Problem statement —
Return every line of the data that contains the string "text".
--- Supplied records ---
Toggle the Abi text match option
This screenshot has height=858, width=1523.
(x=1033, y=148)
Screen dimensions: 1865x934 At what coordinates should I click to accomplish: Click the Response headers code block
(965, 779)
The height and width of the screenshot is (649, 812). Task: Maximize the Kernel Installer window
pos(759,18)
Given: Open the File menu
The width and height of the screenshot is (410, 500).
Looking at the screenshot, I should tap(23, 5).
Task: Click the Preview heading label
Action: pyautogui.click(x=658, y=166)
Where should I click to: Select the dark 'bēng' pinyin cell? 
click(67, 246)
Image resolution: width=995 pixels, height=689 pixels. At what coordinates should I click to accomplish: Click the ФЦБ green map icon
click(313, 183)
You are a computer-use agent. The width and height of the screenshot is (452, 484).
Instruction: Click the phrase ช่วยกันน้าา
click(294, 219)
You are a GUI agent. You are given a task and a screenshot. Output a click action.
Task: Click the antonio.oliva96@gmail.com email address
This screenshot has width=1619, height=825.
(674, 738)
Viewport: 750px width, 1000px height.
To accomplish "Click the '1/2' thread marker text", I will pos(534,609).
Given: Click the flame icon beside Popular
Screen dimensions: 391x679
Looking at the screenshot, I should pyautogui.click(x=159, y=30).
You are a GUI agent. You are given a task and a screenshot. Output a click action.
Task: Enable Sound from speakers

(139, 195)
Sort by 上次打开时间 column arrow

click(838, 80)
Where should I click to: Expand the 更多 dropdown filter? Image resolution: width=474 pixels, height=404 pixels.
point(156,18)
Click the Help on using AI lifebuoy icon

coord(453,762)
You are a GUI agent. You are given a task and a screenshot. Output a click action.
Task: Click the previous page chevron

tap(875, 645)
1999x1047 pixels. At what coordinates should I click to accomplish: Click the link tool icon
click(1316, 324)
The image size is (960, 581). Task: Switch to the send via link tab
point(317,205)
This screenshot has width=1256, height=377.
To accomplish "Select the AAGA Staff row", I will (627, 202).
---
Written answer —
Toggle the Abi text match option
To accomplish "Click the '1/2' thread marker text", I will pos(534,609).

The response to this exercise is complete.